- _ASSIGNMENT_: Using the material below, repeat exactly the lines from the one with "Task: Click the blue help question-mark icon" through the one with "Where should I click to: Open", ends included, without any images.

- _PROVIDED DATA_:
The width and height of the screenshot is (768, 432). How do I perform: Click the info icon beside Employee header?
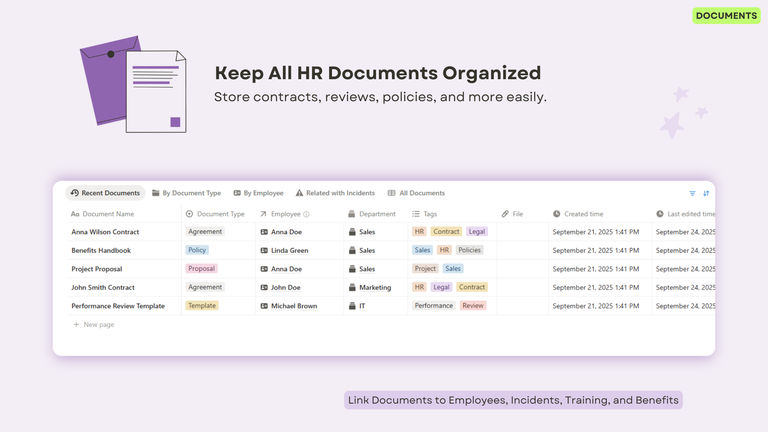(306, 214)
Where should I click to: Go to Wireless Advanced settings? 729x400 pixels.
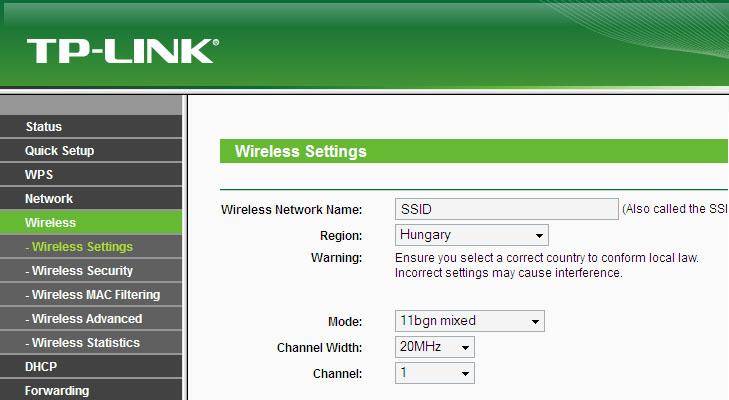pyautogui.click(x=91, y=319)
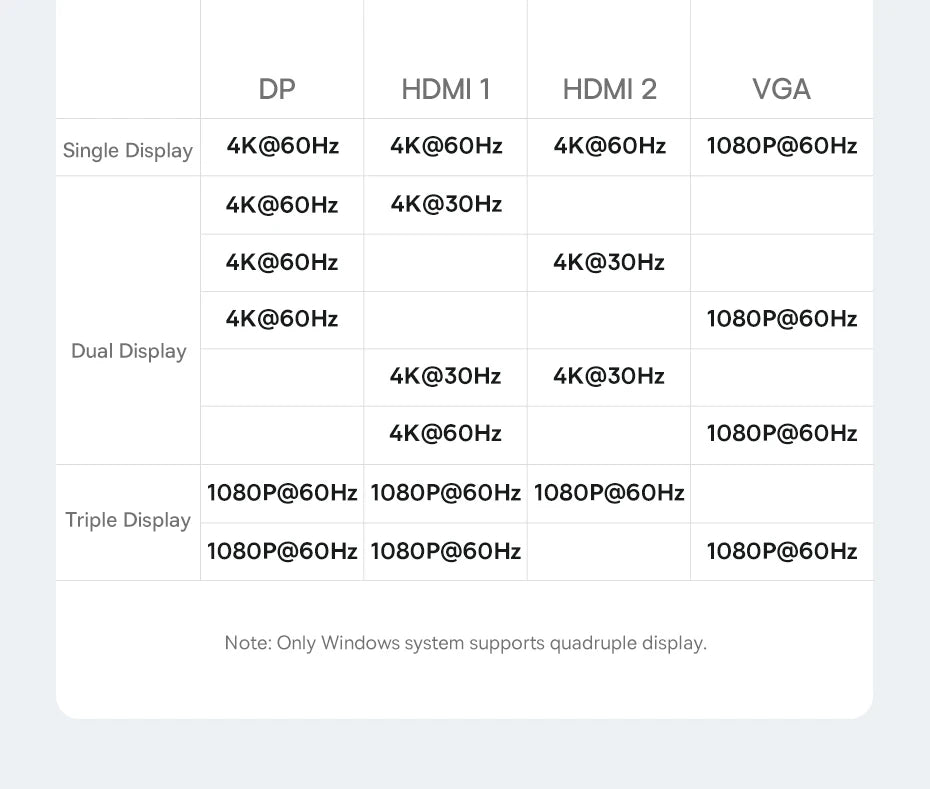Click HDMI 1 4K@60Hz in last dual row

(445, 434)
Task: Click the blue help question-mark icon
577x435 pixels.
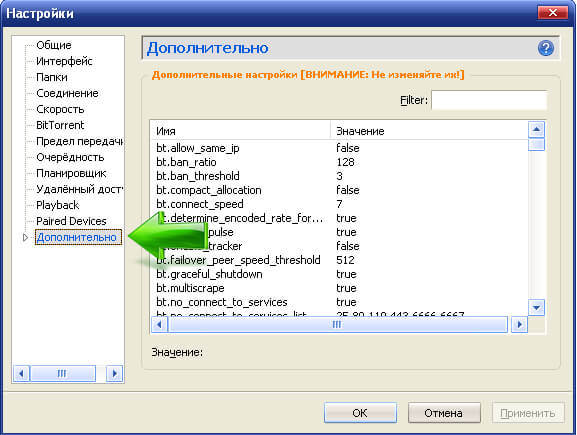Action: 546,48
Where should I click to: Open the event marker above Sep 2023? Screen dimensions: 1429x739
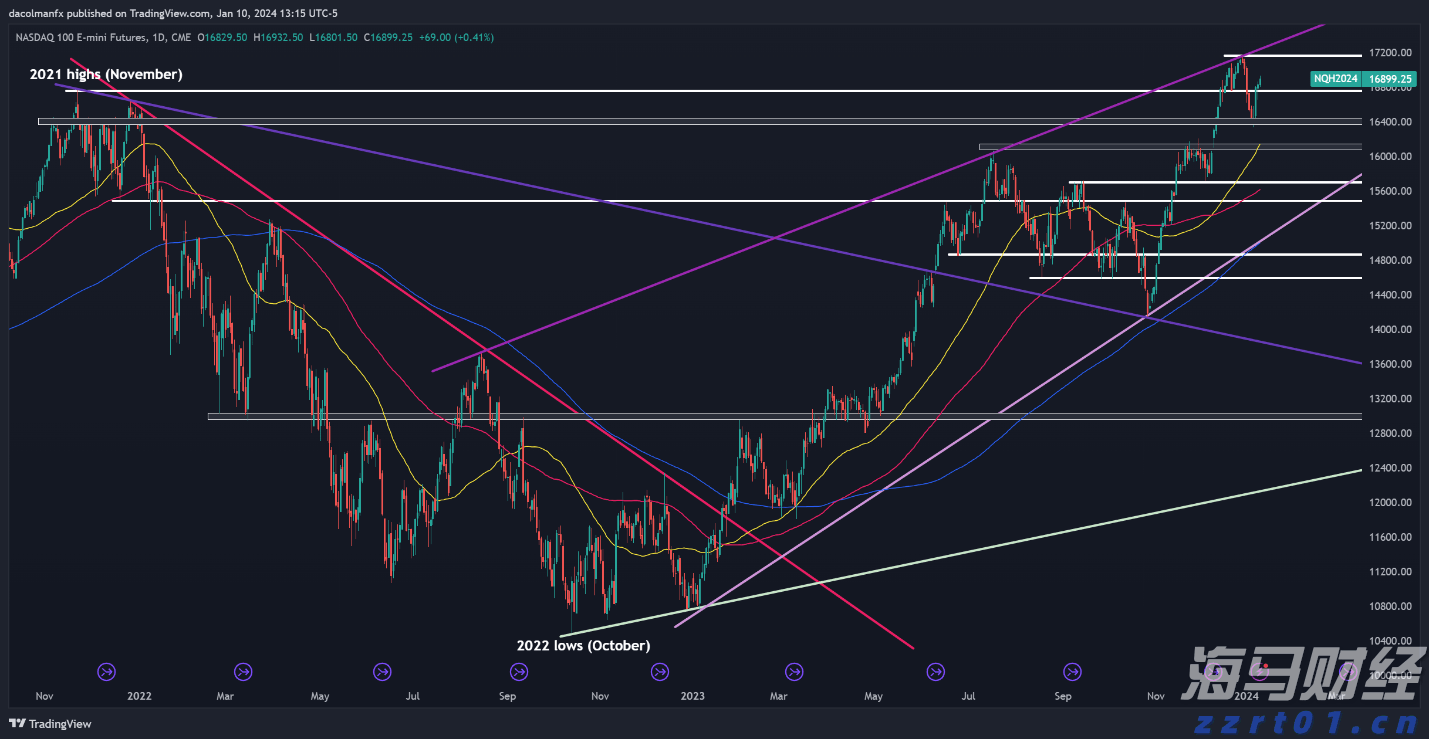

==

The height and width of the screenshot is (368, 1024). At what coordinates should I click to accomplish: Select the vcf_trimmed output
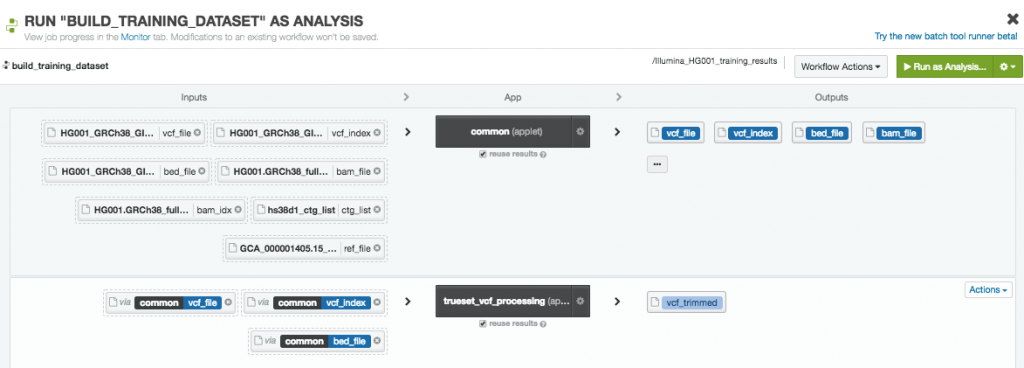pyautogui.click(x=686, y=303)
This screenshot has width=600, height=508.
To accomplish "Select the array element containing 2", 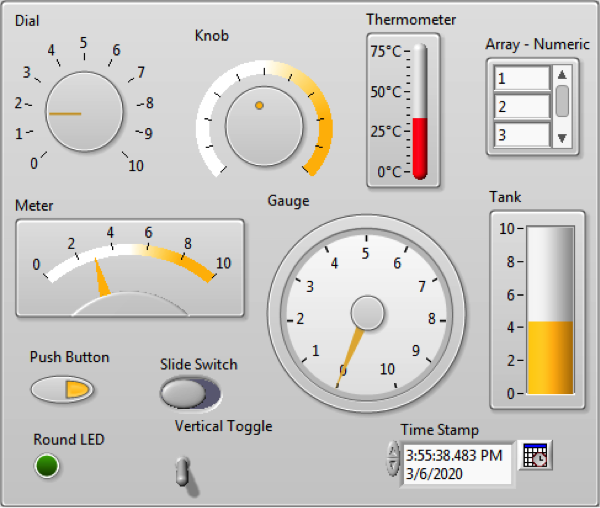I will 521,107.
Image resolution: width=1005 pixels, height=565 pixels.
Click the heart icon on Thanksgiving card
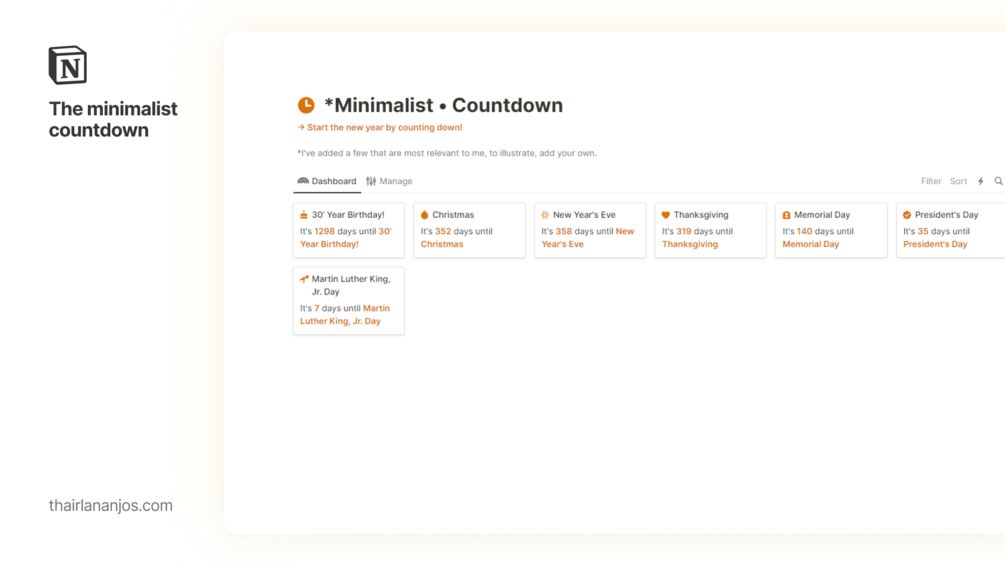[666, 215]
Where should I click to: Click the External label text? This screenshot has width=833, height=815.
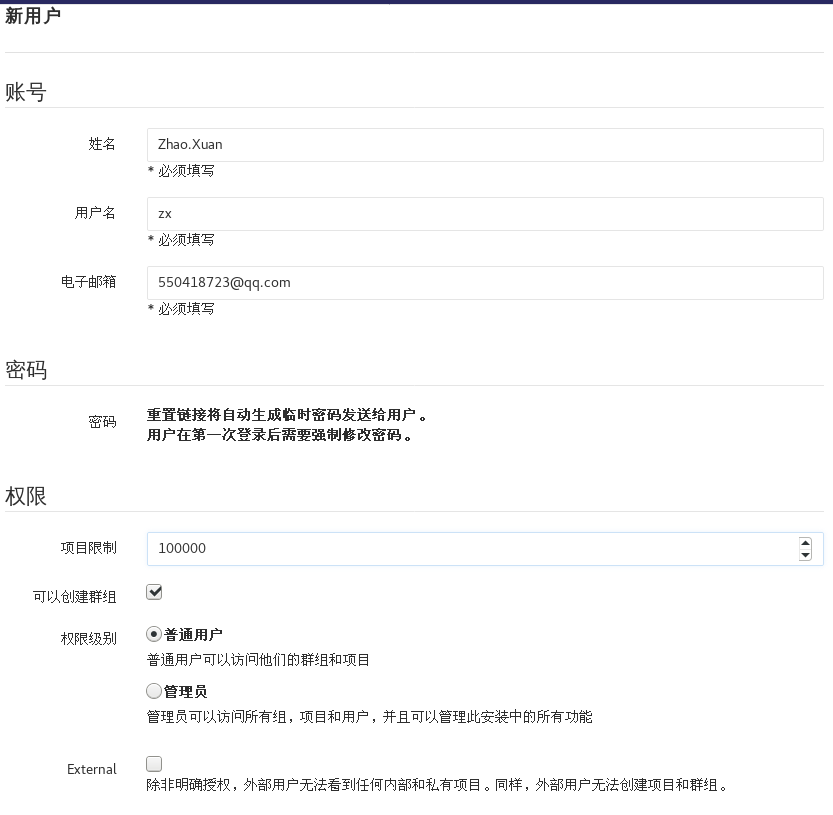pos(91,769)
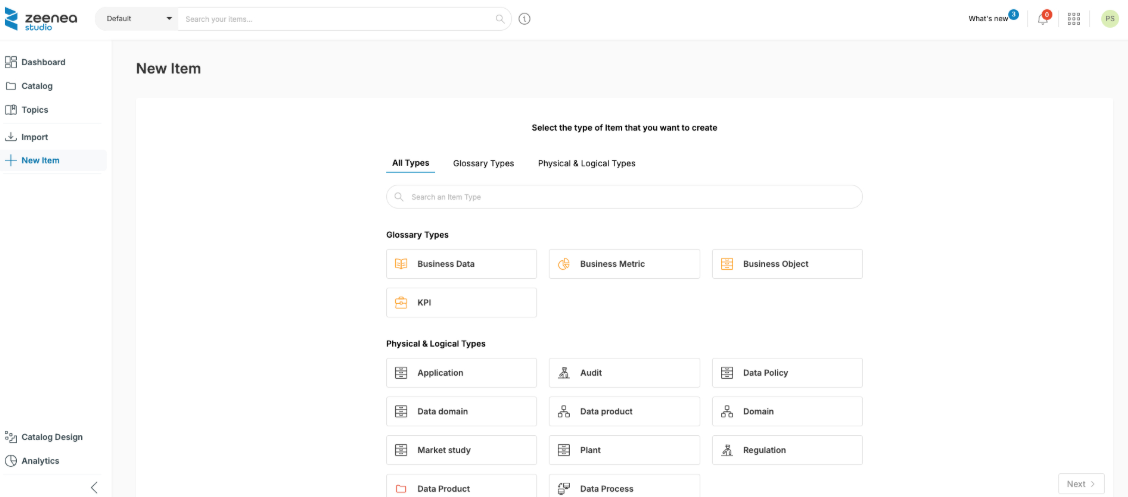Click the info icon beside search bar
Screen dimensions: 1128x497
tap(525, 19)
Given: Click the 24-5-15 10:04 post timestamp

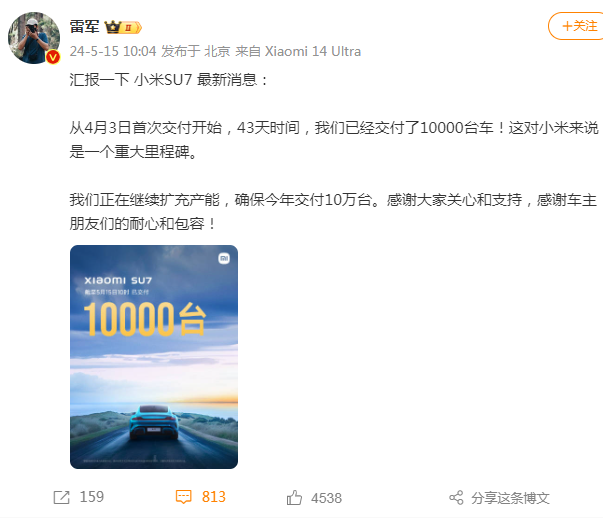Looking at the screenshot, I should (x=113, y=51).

---

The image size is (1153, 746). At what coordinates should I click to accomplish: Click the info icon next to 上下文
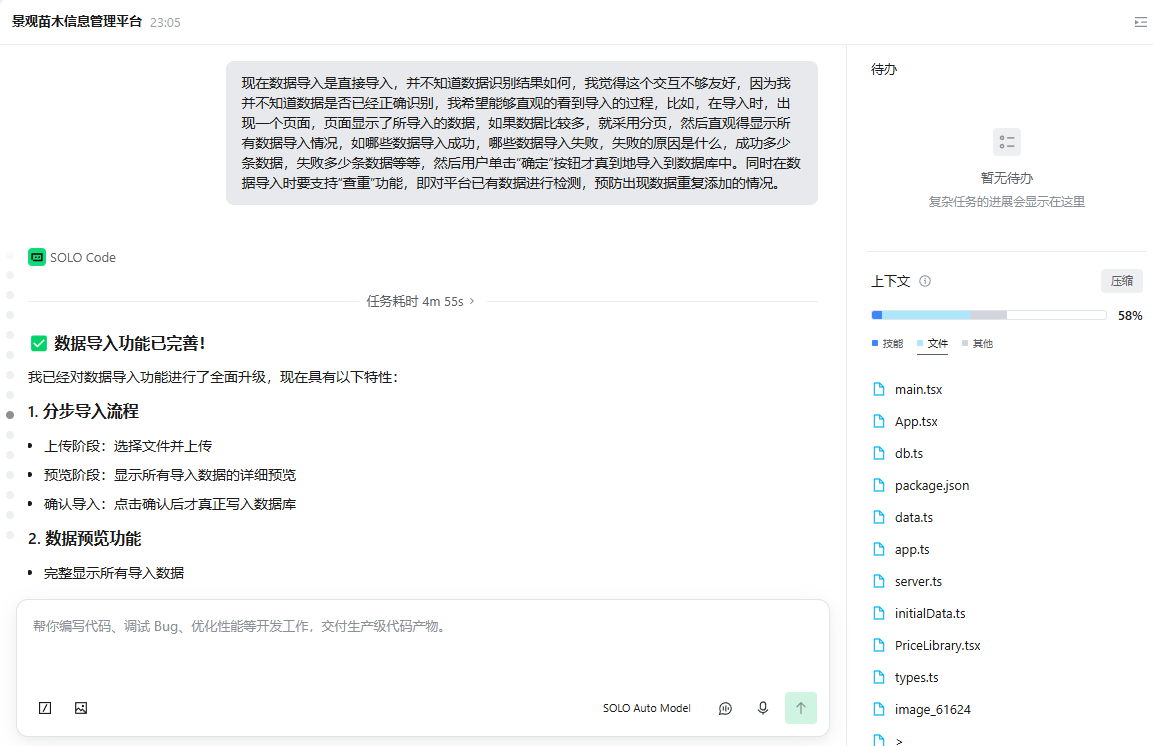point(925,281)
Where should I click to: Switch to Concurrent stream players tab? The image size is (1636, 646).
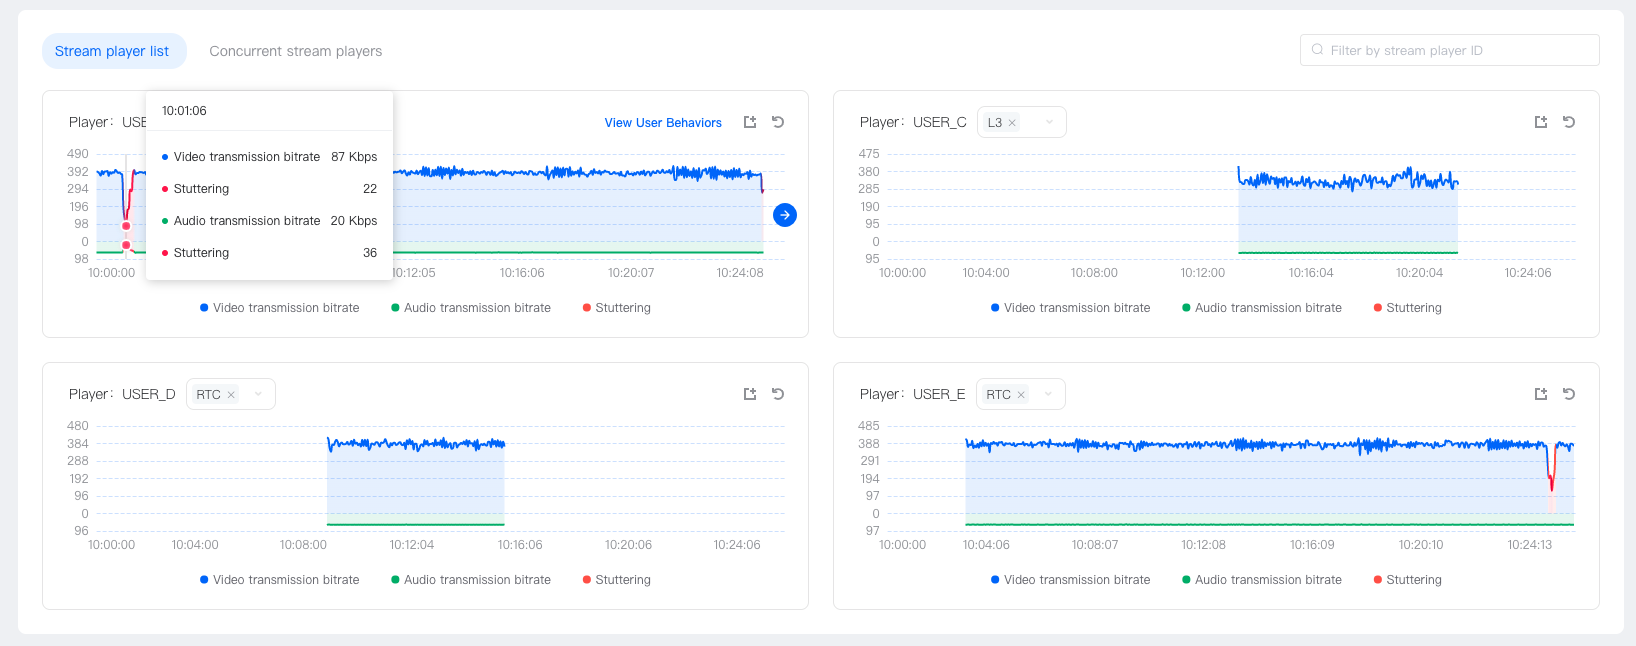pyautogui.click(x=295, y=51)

- _ANSWER SECTION_:
Task: Click the blue help question-mark icon
577x435 pixels.
Action: 546,48
Where should I click to: Open the event marker above Sep 2023? Screen dimensions: 1429x739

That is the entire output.